Exercise materials: Begin

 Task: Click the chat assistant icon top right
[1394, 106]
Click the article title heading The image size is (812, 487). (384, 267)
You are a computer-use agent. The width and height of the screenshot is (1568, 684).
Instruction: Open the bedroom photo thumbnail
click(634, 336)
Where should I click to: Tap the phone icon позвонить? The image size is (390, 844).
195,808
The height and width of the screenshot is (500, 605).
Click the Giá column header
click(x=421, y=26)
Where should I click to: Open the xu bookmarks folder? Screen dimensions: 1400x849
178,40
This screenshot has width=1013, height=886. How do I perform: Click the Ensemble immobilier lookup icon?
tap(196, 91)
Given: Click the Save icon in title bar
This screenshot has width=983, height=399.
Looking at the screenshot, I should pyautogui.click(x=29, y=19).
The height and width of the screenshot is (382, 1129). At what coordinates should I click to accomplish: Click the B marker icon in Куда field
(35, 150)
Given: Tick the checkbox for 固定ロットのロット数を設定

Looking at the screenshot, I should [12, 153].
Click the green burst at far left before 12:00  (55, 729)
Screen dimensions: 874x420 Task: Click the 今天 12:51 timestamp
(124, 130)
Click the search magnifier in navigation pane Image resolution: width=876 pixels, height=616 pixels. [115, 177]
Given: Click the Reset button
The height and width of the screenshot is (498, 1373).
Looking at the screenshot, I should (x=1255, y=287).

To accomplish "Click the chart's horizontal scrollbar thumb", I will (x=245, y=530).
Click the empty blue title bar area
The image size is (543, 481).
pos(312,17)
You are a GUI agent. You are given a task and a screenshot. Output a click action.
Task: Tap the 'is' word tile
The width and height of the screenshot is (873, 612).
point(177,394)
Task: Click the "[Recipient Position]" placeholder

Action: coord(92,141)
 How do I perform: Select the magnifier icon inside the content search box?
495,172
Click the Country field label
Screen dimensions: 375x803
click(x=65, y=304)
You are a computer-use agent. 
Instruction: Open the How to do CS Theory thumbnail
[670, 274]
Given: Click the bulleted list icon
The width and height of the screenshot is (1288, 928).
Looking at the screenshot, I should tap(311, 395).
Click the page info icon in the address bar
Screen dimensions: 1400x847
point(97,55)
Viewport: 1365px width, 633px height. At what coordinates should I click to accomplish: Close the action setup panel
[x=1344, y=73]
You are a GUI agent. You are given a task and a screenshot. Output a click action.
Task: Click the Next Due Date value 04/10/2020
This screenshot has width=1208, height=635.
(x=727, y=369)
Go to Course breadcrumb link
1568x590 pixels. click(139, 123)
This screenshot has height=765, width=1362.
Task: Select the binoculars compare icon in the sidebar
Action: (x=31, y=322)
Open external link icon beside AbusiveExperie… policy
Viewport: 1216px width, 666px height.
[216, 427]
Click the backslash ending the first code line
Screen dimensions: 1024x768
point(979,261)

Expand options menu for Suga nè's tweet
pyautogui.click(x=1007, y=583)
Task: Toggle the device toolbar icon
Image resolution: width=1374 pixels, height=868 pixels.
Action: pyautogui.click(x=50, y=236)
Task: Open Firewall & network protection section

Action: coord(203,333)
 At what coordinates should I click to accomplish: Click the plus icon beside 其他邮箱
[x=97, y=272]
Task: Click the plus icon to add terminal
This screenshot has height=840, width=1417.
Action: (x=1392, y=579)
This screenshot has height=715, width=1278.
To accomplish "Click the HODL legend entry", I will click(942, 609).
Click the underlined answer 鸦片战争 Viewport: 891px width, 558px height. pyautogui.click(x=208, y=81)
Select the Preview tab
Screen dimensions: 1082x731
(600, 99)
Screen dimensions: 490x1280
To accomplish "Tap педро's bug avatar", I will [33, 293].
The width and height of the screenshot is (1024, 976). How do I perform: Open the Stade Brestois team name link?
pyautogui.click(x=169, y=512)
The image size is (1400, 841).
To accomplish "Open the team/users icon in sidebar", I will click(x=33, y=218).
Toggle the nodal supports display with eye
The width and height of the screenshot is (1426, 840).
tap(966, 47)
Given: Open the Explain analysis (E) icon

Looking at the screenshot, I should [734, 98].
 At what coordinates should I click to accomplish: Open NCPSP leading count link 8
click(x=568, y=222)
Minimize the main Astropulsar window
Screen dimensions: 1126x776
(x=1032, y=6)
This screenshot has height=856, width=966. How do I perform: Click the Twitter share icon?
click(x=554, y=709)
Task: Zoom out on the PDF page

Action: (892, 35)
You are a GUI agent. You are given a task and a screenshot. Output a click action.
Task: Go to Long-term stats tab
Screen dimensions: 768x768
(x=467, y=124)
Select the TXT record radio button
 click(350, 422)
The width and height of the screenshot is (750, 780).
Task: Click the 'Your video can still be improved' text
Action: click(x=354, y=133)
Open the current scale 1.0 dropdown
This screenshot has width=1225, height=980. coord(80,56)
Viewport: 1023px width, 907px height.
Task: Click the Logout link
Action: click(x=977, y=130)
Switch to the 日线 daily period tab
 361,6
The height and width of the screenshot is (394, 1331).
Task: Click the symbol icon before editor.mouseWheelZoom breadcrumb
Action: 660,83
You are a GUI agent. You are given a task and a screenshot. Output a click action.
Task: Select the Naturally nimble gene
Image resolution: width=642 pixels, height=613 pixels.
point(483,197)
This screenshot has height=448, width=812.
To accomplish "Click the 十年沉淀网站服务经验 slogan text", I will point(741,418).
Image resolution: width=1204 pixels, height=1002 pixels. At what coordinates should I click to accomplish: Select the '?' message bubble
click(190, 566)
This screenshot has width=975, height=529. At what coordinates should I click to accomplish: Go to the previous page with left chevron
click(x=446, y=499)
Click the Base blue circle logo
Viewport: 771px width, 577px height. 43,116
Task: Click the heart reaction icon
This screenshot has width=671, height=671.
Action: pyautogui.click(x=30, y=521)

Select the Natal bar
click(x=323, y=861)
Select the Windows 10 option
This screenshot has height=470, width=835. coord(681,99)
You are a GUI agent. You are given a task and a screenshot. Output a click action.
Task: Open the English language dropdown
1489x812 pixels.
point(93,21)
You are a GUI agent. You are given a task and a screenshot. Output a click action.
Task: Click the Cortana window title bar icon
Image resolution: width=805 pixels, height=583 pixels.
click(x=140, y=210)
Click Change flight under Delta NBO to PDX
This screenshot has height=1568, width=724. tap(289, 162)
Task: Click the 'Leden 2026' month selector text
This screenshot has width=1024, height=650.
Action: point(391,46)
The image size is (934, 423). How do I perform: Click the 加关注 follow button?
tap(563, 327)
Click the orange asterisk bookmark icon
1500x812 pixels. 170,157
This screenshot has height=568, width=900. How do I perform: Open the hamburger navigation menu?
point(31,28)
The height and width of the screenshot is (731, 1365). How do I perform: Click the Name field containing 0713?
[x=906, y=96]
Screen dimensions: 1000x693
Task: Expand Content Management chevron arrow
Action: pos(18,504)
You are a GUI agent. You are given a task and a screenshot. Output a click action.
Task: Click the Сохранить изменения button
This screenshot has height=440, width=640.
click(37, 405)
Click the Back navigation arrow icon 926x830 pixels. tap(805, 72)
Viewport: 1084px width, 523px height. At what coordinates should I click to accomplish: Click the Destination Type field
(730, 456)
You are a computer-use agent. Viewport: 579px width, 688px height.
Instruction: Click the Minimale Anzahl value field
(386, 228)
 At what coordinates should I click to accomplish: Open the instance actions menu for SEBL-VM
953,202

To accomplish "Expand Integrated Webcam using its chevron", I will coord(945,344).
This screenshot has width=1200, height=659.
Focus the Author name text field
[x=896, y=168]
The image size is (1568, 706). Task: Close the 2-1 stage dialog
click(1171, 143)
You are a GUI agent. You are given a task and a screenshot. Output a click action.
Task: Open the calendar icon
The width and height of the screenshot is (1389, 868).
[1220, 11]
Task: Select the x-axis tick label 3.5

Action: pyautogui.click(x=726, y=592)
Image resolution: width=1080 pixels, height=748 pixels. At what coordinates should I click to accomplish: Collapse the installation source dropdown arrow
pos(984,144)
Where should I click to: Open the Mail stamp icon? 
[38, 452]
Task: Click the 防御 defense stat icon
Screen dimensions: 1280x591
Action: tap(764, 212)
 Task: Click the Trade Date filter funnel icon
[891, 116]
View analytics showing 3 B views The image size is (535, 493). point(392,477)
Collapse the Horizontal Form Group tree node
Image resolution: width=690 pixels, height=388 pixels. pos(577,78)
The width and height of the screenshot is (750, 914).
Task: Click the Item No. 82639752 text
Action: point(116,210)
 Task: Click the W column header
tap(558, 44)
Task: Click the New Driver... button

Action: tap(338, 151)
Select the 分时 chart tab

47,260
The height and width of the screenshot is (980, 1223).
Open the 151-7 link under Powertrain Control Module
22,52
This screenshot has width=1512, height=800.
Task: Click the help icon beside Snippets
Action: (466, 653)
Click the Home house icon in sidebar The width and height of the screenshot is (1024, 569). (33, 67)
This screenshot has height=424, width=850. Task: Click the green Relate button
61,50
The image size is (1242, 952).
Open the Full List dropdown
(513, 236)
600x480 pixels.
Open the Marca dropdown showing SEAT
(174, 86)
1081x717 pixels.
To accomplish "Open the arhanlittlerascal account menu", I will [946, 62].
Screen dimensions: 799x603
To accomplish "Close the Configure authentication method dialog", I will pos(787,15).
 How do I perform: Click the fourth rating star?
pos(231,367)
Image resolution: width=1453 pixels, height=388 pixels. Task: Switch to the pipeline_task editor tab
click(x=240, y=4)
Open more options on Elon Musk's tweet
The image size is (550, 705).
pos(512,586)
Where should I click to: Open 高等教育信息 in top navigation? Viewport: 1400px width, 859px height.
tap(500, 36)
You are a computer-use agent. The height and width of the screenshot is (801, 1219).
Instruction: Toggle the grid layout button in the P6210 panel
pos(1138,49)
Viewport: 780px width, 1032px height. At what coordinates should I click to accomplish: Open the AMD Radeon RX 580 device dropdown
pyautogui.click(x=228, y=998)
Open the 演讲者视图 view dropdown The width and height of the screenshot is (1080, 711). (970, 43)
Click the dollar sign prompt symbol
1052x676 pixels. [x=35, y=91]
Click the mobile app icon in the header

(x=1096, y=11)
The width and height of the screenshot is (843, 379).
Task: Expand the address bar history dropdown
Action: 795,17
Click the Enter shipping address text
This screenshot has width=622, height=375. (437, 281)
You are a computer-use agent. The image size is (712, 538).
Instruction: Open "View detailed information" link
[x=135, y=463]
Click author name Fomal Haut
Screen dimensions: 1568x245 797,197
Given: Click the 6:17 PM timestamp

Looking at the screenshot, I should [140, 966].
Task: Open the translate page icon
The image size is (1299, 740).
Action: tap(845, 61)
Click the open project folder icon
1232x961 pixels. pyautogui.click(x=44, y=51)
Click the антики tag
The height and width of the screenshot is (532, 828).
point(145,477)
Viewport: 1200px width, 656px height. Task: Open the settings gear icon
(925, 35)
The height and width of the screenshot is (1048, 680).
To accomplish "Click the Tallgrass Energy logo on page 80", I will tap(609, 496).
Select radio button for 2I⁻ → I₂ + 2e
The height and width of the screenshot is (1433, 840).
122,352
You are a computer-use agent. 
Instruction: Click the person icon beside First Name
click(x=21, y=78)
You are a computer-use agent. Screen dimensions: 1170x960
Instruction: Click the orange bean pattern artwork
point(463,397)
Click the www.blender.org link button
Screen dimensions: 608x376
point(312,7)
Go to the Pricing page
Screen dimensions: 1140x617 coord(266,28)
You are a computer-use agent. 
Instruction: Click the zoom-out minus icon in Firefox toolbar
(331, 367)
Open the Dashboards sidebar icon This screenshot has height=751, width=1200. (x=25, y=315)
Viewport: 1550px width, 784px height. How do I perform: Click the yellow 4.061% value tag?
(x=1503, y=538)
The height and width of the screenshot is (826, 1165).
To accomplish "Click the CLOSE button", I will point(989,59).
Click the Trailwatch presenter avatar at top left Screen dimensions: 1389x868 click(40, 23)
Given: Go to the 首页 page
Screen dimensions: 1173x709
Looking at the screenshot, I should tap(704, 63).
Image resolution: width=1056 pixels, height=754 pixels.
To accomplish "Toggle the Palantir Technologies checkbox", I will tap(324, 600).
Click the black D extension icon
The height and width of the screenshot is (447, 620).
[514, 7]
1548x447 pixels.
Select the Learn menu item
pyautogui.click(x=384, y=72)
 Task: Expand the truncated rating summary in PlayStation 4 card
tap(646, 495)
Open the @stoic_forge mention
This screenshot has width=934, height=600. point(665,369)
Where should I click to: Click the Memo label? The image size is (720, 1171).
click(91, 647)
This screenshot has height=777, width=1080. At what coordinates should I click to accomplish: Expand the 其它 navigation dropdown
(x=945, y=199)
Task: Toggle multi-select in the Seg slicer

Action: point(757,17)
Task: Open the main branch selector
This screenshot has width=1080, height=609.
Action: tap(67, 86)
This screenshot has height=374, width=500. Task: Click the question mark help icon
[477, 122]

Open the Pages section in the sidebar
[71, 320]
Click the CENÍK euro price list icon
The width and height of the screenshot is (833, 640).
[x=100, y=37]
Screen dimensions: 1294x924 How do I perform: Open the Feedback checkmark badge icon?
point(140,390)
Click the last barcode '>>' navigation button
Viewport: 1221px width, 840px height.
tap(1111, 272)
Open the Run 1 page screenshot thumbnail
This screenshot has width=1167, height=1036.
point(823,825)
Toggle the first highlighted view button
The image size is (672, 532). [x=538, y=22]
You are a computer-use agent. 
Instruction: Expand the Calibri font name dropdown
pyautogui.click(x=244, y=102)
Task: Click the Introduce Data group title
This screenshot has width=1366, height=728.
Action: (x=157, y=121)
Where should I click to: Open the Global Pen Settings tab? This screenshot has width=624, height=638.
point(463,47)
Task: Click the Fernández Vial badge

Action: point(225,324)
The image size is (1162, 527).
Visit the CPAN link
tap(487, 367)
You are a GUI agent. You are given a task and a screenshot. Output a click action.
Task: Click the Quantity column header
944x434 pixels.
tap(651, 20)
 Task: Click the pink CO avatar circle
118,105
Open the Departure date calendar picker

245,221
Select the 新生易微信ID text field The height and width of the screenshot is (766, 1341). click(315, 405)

Exercise materials: End

▶ **What to produce**: Reproduce exactly the stretch of lines that starts at the one containing "Task: Click the Quantity column header" and ends with the final line of the data, including both ends and nothing more.

▶ **Answer**:
Task: Click the Quantity column header
944x434 pixels.
tap(651, 20)
 Task: Click the pink CO avatar circle
118,105
Open the Departure date calendar picker

245,221
Select the 新生易微信ID text field The height and width of the screenshot is (766, 1341). click(315, 405)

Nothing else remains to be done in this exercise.